But beyond that, just talking to them versus others, because they had worked on Tony Hawk for so long, we felt like that was a team that was used to taking this cultural phenomenon, you know, skateboarding at that time, and putting it inside a game and being faithful to that culture. That was essentially the black box magic of Guitar Hero, was taking the rock-metal culture and putting it into the game in an authentic way. So we felt like there was a lot of overlap in terms of the sensibilities of the studio. That’s largely why it ended up going with Neversoft.
Chris Larkin (creative services specialist, RedOctane): It was funny meeting all the Neversoft guys, obviously being led by [co-founder and CEO] Joel Jewett, who is quite a character himself. Yeah, the one difference though I would say is when they pitched us taking over Guitar Hero—which to us made sense obviously, because if you go back to the Tony Hawk soundtrack, they had guys that got that scene and that vibe and that was definitely something we were going to—but whereas Harmonix would reference Spinal Tap, Neversoft kind of would reference… what was the Ralph Macchio [movie], Crossroads or something? That to me, I didn’t really get that at all. But anyways, that’s beside the point.
Charles Huang (co-founder and vice president of business, RedOctane): The first time I went up to Neversoft, Joel Jewett has a shotgun, like a real shotgun sitting behind his desk.
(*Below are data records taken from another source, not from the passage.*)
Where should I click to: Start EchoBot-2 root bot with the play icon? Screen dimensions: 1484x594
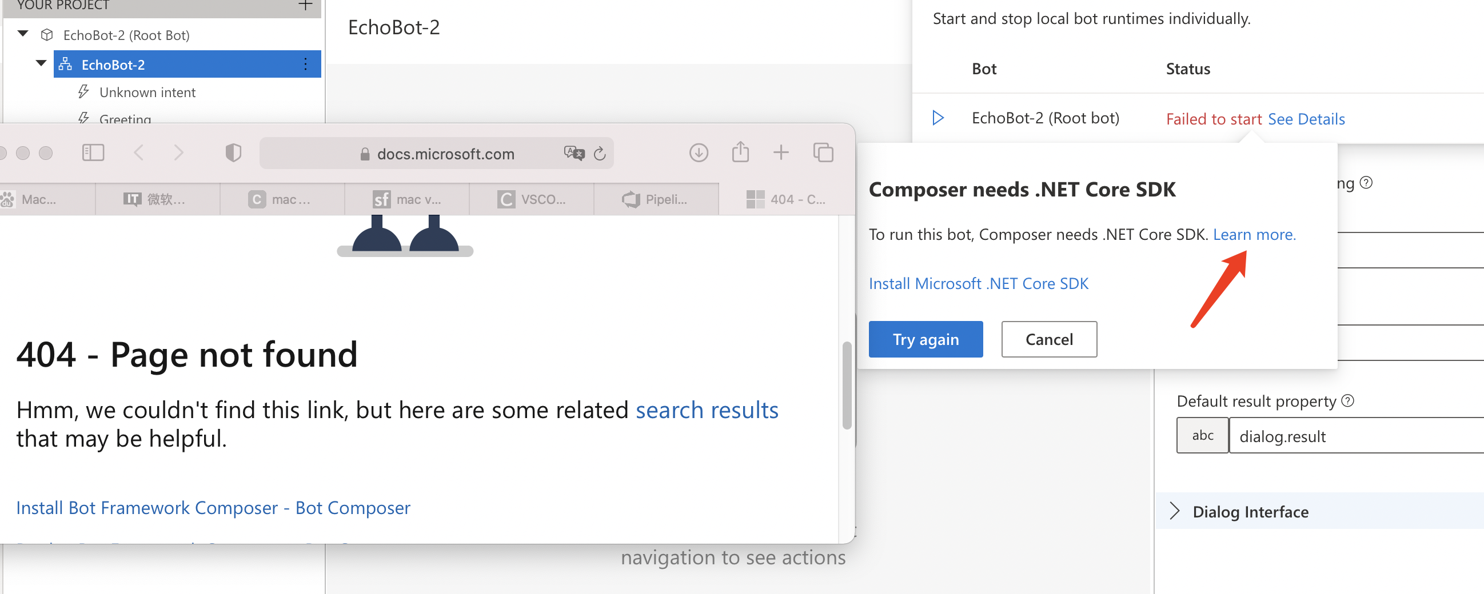pos(938,117)
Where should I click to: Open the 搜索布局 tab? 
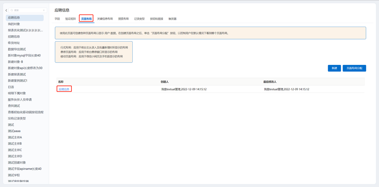(x=123, y=19)
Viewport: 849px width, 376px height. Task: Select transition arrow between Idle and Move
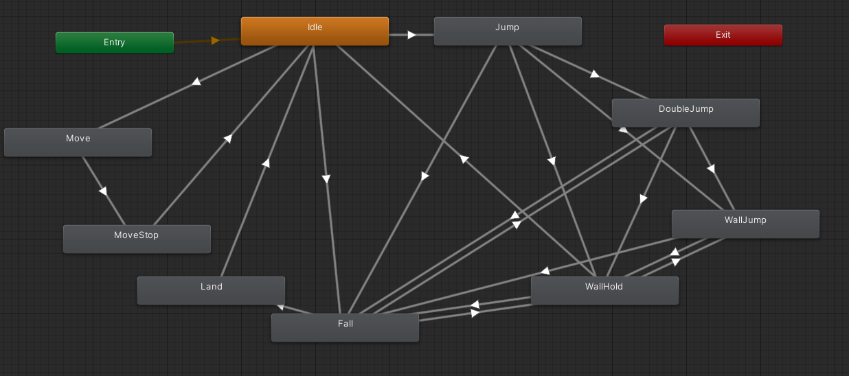coord(196,82)
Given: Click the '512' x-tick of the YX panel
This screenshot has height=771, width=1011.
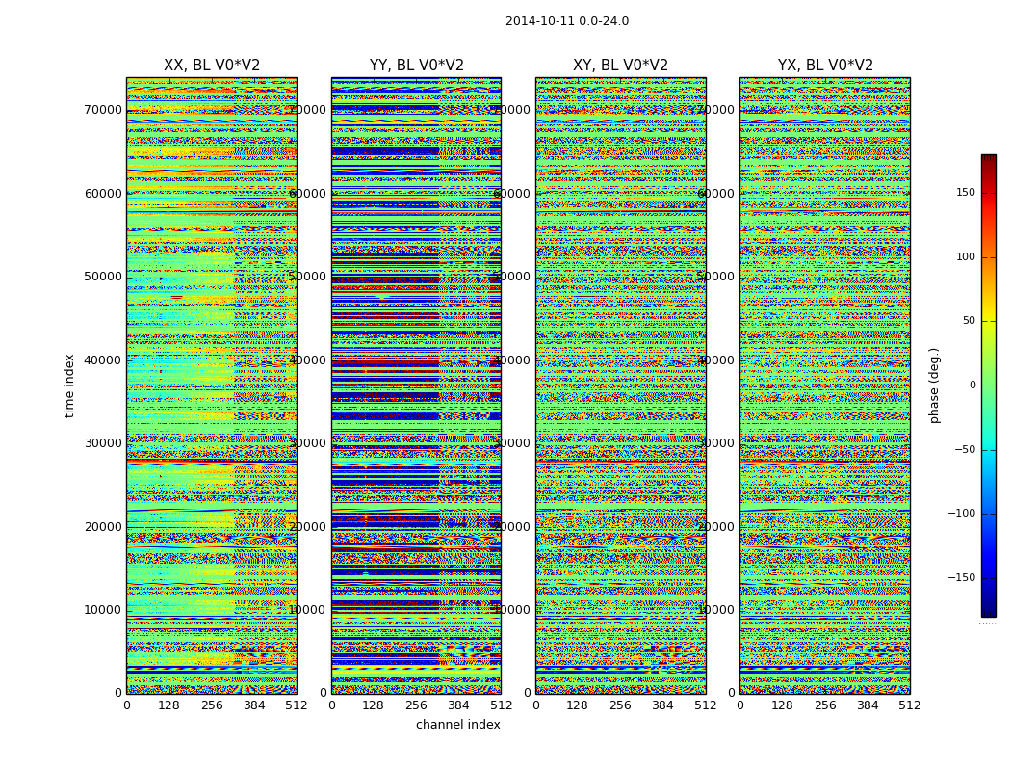Looking at the screenshot, I should click(910, 705).
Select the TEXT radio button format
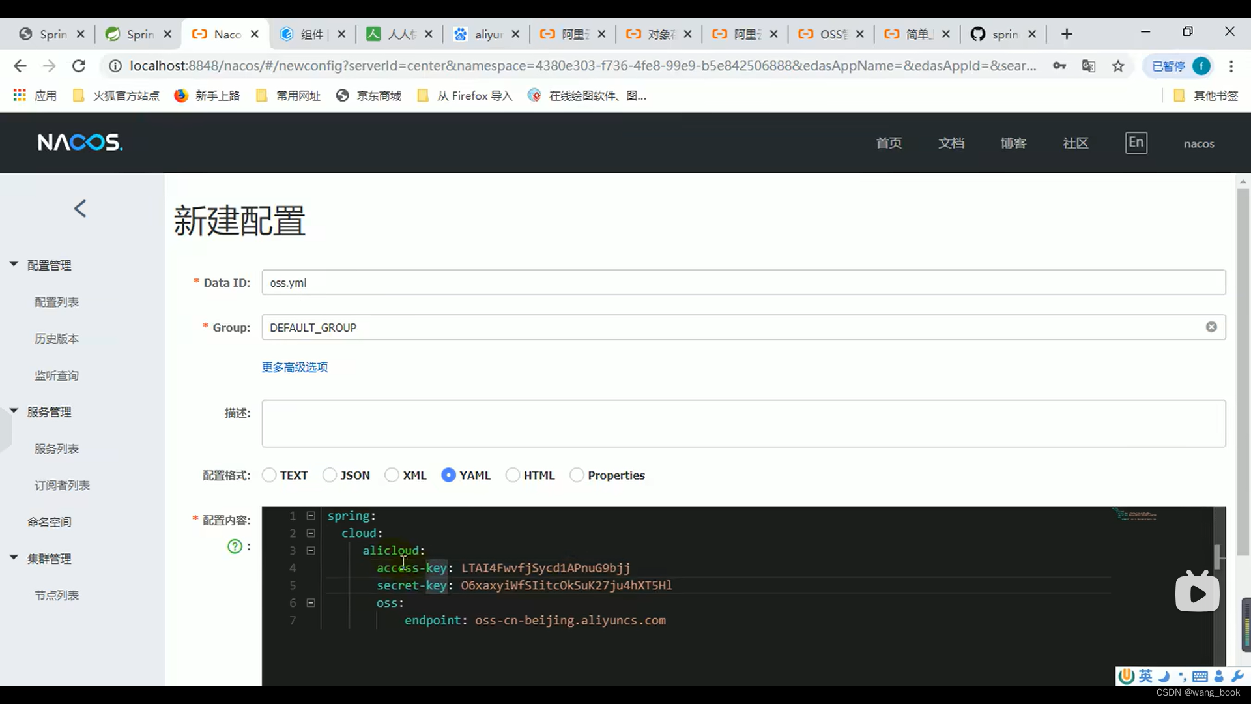The image size is (1251, 704). [269, 475]
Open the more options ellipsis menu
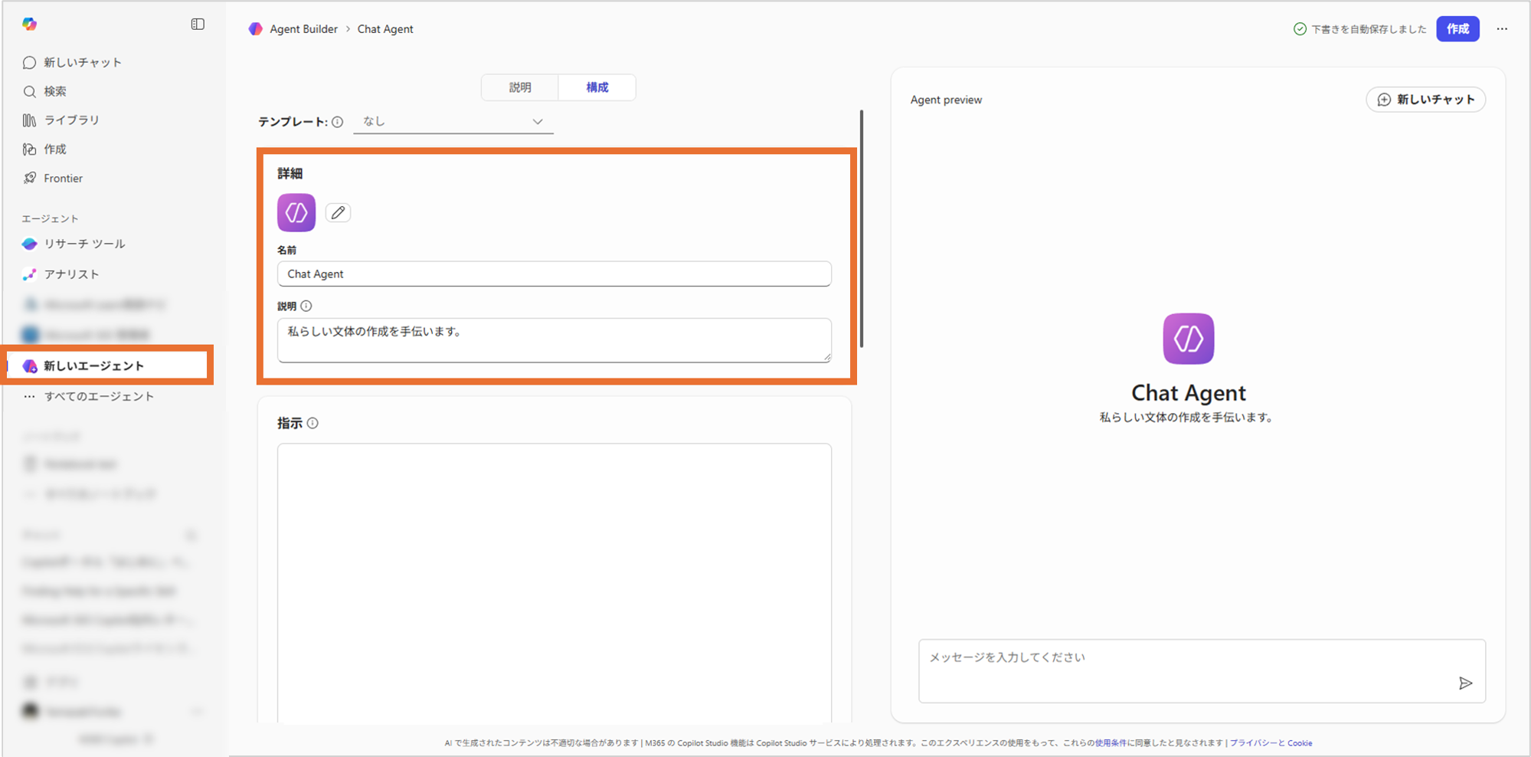 coord(1502,29)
It’s not like a shotgun that’s safe and locked up, it just sits behind his desk so that he can pick it up at any time [laughs]. We’re like, “Woah, this guy’s crazy! He’s got a shotgun just sitting […] behind his desk.”
Lennon Lange (associate producer, RedOctane): Once Neversoft got involved, they like, rewrote the code, and then all of a sudden their egos skyrocketed, and they were one of the shittiest developers I’ve ever worked with. Just cocky fucks. Sorry. […]
It was basically like, “OK, we’re just gonna clone what Harmonix did,” and feel like that was enough. They didn’t have any heart and it was very much just like, “Yeah, you coded it correctly. But the songs are just marketing-pushed songs.” Everything just felt flat to me.
Alex Rigopulos (co-founder and CEO, Harmonix): Well, I mean, Neversoft is an extremely skilled game developer. Right? It’s like obvious that they’re an extremely skilled game developer. They were new to music games, and I do remember us thinking that the fact that they were new to music games showed in some ways.
An obvious example that a lot of our fans were citing early on is just that the note charting was very unmusical.
It was made to be sort of like finger dexterity challenges and sort of like brutally difficult and stuff […] It was just something that jumped out, like, “Hey, these are not music game developers.” That said, it’s nitpicking. They did a fantastic job and the commercial results of that franchise can speak for themselves.
Daniel Sussman (producer, Harmonix): I feel like Guitar Hero 3 is a really good entry in the franchise. My personal take is that the Harmonix team understood the brand in a way that—I feel like the franchise moved away from that super-crisp understanding, the nuanced understanding of what the Guitar Hero universe was all about. They made great gets with respect to soundtrack, and it’s such an awesome strong brand, but I feel like what Harmonix does really well is nerd out on the details that if you get the joke it’s awesome, and if you don’t get the joke it’s cool, it doesn’t matter. But like, those details, I think, matter.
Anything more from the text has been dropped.